- _Assigned task_
The records need to be set down again exactly as they appear.

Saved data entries
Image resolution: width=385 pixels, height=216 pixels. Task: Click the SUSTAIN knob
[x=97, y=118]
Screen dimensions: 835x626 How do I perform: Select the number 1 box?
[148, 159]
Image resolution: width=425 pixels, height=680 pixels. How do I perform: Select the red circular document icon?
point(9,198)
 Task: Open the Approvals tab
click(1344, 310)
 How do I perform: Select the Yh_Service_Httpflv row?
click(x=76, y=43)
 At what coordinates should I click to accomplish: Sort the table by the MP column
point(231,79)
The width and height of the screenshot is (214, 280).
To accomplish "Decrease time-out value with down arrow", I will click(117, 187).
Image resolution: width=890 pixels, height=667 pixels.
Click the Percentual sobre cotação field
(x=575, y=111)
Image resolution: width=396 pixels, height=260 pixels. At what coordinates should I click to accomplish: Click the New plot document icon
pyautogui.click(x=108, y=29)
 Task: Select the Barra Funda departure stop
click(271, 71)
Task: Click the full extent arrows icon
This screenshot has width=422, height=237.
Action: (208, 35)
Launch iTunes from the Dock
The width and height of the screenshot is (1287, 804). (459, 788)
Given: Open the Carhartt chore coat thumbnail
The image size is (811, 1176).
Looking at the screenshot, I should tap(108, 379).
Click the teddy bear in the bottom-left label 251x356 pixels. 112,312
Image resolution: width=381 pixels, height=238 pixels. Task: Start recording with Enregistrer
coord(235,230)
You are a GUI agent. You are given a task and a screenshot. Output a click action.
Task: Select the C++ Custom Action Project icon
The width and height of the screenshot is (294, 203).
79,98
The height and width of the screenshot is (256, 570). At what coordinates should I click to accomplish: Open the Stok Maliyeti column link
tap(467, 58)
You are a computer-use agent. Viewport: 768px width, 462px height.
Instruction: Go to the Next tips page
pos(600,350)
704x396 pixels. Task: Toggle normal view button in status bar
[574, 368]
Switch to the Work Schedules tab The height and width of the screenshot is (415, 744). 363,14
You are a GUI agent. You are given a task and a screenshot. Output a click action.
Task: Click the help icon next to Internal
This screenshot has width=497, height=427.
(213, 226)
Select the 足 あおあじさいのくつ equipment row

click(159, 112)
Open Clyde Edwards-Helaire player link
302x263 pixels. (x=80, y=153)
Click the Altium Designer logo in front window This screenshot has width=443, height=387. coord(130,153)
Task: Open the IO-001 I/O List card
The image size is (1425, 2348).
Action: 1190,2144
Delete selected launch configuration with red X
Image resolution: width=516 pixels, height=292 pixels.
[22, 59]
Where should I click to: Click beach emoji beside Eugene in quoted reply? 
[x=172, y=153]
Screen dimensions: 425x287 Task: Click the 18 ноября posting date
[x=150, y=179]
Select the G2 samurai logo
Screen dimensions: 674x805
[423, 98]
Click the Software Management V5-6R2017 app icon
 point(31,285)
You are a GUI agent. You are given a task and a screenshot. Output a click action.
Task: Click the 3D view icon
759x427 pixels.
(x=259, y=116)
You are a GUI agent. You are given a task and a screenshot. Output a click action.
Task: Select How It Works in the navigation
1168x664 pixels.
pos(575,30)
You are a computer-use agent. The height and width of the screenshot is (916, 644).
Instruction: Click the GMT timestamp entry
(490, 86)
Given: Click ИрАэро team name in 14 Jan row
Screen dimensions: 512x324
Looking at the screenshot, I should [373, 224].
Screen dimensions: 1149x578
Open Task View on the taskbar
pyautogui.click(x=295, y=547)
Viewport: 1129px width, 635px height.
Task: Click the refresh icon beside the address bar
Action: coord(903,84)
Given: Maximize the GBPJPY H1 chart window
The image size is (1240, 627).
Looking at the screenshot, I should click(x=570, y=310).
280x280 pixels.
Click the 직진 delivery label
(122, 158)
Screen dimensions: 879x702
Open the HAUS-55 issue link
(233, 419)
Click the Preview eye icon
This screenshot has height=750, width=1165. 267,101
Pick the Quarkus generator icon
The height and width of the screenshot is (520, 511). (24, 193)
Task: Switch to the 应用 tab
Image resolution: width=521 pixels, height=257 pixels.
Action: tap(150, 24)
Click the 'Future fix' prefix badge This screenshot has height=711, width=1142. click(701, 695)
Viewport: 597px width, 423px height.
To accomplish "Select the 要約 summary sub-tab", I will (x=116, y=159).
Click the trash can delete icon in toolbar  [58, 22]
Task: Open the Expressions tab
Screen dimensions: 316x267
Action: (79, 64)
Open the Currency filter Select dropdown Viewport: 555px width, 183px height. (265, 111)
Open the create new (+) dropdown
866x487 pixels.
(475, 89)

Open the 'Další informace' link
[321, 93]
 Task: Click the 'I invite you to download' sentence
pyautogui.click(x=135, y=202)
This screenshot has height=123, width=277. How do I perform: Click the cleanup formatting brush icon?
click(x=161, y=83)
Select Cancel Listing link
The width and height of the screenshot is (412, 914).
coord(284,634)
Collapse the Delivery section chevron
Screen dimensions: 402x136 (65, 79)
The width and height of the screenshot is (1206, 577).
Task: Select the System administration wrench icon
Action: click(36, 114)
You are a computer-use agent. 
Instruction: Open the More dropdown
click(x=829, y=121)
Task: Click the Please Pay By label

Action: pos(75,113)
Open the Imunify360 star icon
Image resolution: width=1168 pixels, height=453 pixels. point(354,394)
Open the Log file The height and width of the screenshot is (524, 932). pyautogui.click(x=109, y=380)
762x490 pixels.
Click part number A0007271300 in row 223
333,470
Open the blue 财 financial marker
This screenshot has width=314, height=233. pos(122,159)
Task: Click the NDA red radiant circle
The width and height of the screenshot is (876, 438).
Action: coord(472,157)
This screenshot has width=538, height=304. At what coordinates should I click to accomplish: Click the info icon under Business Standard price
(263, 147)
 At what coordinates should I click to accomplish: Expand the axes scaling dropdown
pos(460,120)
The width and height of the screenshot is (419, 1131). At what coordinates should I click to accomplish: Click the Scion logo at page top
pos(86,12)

- _Task answer_
Image resolution: width=385 pixels, height=216 pixels. Task: Click the SUSTAIN knob
[x=97, y=118]
Screen dimensions: 835x626 How do I perform: Select the number 1 box?
[148, 159]
Image resolution: width=425 pixels, height=680 pixels. How do I perform: Select the red circular document icon?
point(9,198)
 Task: Open the Approvals tab
click(1344, 310)
 How do I perform: Select the Yh_Service_Httpflv row?
click(x=76, y=43)
 At what coordinates should I click to accomplish: Sort the table by the MP column
point(231,79)
The width and height of the screenshot is (214, 280).
To accomplish "Decrease time-out value with down arrow", I will click(117, 187).
Image resolution: width=890 pixels, height=667 pixels.
Click the Percentual sobre cotação field
(x=575, y=111)
Image resolution: width=396 pixels, height=260 pixels. At what coordinates should I click to accomplish: Click the New plot document icon
pyautogui.click(x=108, y=29)
 Task: Select the Barra Funda departure stop
click(271, 71)
Task: Click the full extent arrows icon
This screenshot has width=422, height=237.
Action: (208, 35)
Launch iTunes from the Dock
The width and height of the screenshot is (1287, 804). (459, 788)
Given: Open the Carhartt chore coat thumbnail
The image size is (811, 1176).
Looking at the screenshot, I should tap(108, 379).
Click the teddy bear in the bottom-left label 251x356 pixels. 112,312
Image resolution: width=381 pixels, height=238 pixels. Task: Start recording with Enregistrer
coord(235,230)
You are a GUI agent. You are given a task and a screenshot. Output a click action.
Task: Select the C++ Custom Action Project icon
The width and height of the screenshot is (294, 203).
79,98
The height and width of the screenshot is (256, 570). At what coordinates should I click to accomplish: Open the Stok Maliyeti column link
tap(467, 58)
You are a computer-use agent. Viewport: 768px width, 462px height.
Instruction: Go to the Next tips page
pos(600,350)
704x396 pixels. Task: Toggle normal view button in status bar
[574, 368]
Switch to the Work Schedules tab The height and width of the screenshot is (415, 744). 363,14
You are a GUI agent. You are given a task and a screenshot. Output a click action.
Task: Click the help icon next to Internal
This screenshot has width=497, height=427.
(213, 226)
Select the 足 あおあじさいのくつ equipment row

click(159, 112)
Open Clyde Edwards-Helaire player link
302x263 pixels. (x=80, y=153)
Click the Altium Designer logo in front window This screenshot has width=443, height=387. coord(130,153)
Task: Open the IO-001 I/O List card
The image size is (1425, 2348).
Action: 1190,2144
Delete selected launch configuration with red X
Image resolution: width=516 pixels, height=292 pixels.
[22, 59]
Where should I click to: Click beach emoji beside Eugene in quoted reply? 
[x=172, y=153]
Screen dimensions: 425x287 Task: Click the 18 ноября posting date
[x=150, y=179]
Select the G2 samurai logo
Screen dimensions: 674x805
[423, 98]
Click the Software Management V5-6R2017 app icon
 point(31,285)
You are a GUI agent. You are given a task and a screenshot. Output a click action.
Task: Click the 3D view icon
759x427 pixels.
(x=259, y=116)
You are a GUI agent. You are given a task and a screenshot. Output a click action.
Task: Select How It Works in the navigation
1168x664 pixels.
pos(575,30)
You are a computer-use agent. The height and width of the screenshot is (916, 644).
Instruction: Click the GMT timestamp entry
(490, 86)
Given: Click ИрАэро team name in 14 Jan row
Screen dimensions: 512x324
Looking at the screenshot, I should [373, 224].
Screen dimensions: 1149x578
Open Task View on the taskbar
pyautogui.click(x=295, y=547)
Viewport: 1129px width, 635px height.
Task: Click the refresh icon beside the address bar
Action: coord(903,84)
Given: Maximize the GBPJPY H1 chart window
The image size is (1240, 627).
Looking at the screenshot, I should click(x=570, y=310).
280x280 pixels.
Click the 직진 delivery label
(122, 158)
Screen dimensions: 879x702
Open the HAUS-55 issue link
(233, 419)
Click the Preview eye icon
This screenshot has height=750, width=1165. 267,101
Pick the Quarkus generator icon
The height and width of the screenshot is (520, 511). (24, 193)
Task: Switch to the 应用 tab
Image resolution: width=521 pixels, height=257 pixels.
Action: tap(150, 24)
Click the 'Future fix' prefix badge This screenshot has height=711, width=1142. click(701, 695)
Viewport: 597px width, 423px height.
To accomplish "Select the 要約 summary sub-tab", I will (x=116, y=159).
Click the trash can delete icon in toolbar  [58, 22]
Task: Open the Expressions tab
Screen dimensions: 316x267
Action: (79, 64)
Open the Currency filter Select dropdown Viewport: 555px width, 183px height. (265, 111)
Open the create new (+) dropdown
866x487 pixels.
(475, 89)

Open the 'Další informace' link
[321, 93]
 Task: Click the 'I invite you to download' sentence
pyautogui.click(x=135, y=202)
This screenshot has height=123, width=277. How do I perform: Click the cleanup formatting brush icon?
click(x=161, y=83)
Select Cancel Listing link
The width and height of the screenshot is (412, 914).
coord(284,634)
Collapse the Delivery section chevron
Screen dimensions: 402x136 (65, 79)
The width and height of the screenshot is (1206, 577).
Task: Select the System administration wrench icon
Action: click(36, 114)
You are a computer-use agent. 
Instruction: Open the More dropdown
click(x=829, y=121)
Task: Click the Please Pay By label

Action: pos(75,113)
Open the Imunify360 star icon
Image resolution: width=1168 pixels, height=453 pixels. point(354,394)
Open the Log file The height and width of the screenshot is (524, 932). pyautogui.click(x=109, y=380)
762x490 pixels.
Click part number A0007271300 in row 223
333,470
Open the blue 财 financial marker
This screenshot has width=314, height=233. pos(122,159)
Task: Click the NDA red radiant circle
The width and height of the screenshot is (876, 438).
Action: coord(472,157)
This screenshot has width=538, height=304. At what coordinates should I click to accomplish: Click the info icon under Business Standard price
(263, 147)
 At what coordinates should I click to accomplish: Expand the axes scaling dropdown
pos(460,120)
The width and height of the screenshot is (419, 1131). At what coordinates should I click to accomplish: Click the Scion logo at page top
pos(86,12)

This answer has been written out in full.